Work instruction
Your answer must be an exact transcription of every entry.

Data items

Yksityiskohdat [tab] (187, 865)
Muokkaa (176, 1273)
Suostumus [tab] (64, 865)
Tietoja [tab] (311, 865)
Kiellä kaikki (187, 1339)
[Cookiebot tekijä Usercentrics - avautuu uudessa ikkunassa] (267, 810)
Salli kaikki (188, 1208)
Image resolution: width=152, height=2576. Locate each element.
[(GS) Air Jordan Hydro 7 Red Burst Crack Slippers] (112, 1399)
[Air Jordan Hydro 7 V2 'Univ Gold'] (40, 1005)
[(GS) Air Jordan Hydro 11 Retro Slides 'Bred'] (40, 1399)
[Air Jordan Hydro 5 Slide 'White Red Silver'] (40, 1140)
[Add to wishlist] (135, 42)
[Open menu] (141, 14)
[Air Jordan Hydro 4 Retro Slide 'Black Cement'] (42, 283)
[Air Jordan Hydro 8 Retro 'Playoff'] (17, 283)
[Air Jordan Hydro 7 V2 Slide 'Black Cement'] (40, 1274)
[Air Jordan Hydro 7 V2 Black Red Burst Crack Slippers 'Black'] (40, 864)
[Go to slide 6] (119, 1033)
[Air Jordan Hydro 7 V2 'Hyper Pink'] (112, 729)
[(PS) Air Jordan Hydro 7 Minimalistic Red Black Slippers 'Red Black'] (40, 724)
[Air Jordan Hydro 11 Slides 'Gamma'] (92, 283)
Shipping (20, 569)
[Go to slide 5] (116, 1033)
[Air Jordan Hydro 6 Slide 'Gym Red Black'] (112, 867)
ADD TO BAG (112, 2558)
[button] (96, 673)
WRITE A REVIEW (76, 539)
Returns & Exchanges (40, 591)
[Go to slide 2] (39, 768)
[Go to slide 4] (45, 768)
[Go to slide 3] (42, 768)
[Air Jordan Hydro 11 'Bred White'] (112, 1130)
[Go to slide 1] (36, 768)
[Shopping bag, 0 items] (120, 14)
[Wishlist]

Written answer
Yksityiskohdat [tab] (187, 865)
Muokkaa (176, 1273)
Suostumus [tab] (64, 865)
Tietoja [tab] (311, 865)
Kiellä kaikki (187, 1339)
[Cookiebot tekijä Usercentrics - avautuu uudessa ikkunassa] (267, 810)
Salli kaikki (188, 1208)
Image resolution: width=152, height=2576. Locate each element.
[(GS) Air Jordan Hydro 7 Red Burst Crack Slippers] (112, 1399)
[Air Jordan Hydro 7 V2 'Univ Gold'] (40, 1005)
[(GS) Air Jordan Hydro 11 Retro Slides 'Bred'] (40, 1399)
[Air Jordan Hydro 5 Slide 'White Red Silver'] (40, 1140)
[Add to wishlist] (135, 42)
[Open menu] (141, 14)
[Air Jordan Hydro 4 Retro Slide 'Black Cement'] (42, 283)
[Air Jordan Hydro 8 Retro 'Playoff'] (17, 283)
[Air Jordan Hydro 7 V2 Slide 'Black Cement'] (40, 1274)
[Air Jordan Hydro 7 V2 Black Red Burst Crack Slippers 'Black'] (40, 864)
[Go to slide 6] (119, 1033)
[Air Jordan Hydro 7 V2 'Hyper Pink'] (112, 729)
[(PS) Air Jordan Hydro 7 Minimalistic Red Black Slippers 'Red Black'] (40, 724)
[Air Jordan Hydro 11 Slides 'Gamma'] (92, 283)
Shipping (20, 569)
[Go to slide 5] (116, 1033)
[Air Jordan Hydro 6 Slide 'Gym Red Black'] (112, 867)
ADD TO BAG (112, 2558)
[button] (96, 673)
WRITE A REVIEW (76, 539)
Returns & Exchanges (40, 591)
[Go to slide 2] (39, 768)
[Go to slide 4] (45, 768)
[Go to slide 3] (42, 768)
[Air Jordan Hydro 11 'Bred White'] (112, 1130)
[Go to slide 1] (36, 768)
[Shopping bag, 0 items] (120, 14)
[Wishlist]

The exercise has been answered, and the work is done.